L’amour avec un grand H, l’histoire de mon accouchement

 

 

Nous y voilà. J’attendais avec impatience de pouvoir vous écrire cet article. Celui où j’allais parler pour la toute première fois de notre deuxième enfant. Par où commencer… Il y a tant de choses à dire sur ce deuxième coup d’amour qui en l’espace d’une seconde chamboule à nouveau votre vie à jamais.

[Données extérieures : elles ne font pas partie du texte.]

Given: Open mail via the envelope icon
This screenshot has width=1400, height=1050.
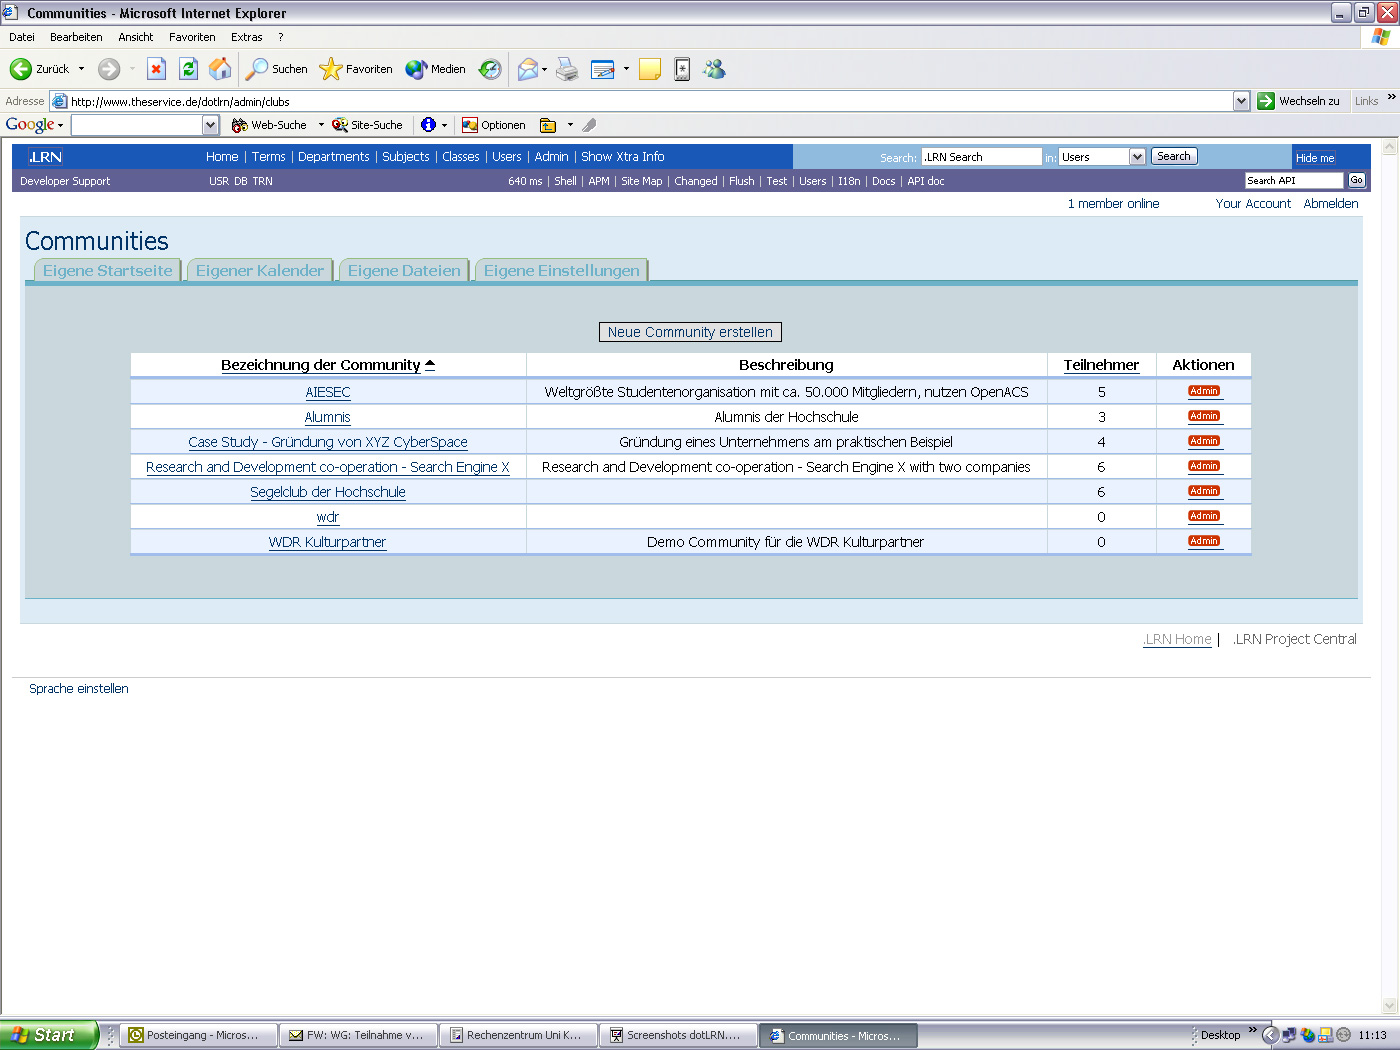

Cela faisait plusieurs mois que je l’attendais que je souhaitais le découvrir, connaître ce secret que lui-seul connaissait (ainsi que quelques médecins) et avec tout ce qu’il s’était passé depuis le mois de Mars je n’arrivais plus à tenir, il fallait qu’il arrive.
Je ne vais pas vous faire d’article détaillé sur ce deuxième accouchement tout simplement car celui-ci ressemble à s’y méprendre à celui que j’ai vécu pour Agathe, en revanche dans cet article je vais vous conter comment j’ai vécu les dernières 24h avant d’accoucher mais aussi les différences niveau organisation, départ à la maternité, lors de l’accouchement. Je vous raconterai aussi les mesures prisent pendant cette période si particulière que fût le dé-confinement.

 

J’espère que vous êtes prêtes car vous entrez désormais dans une vraie bulle d’amour.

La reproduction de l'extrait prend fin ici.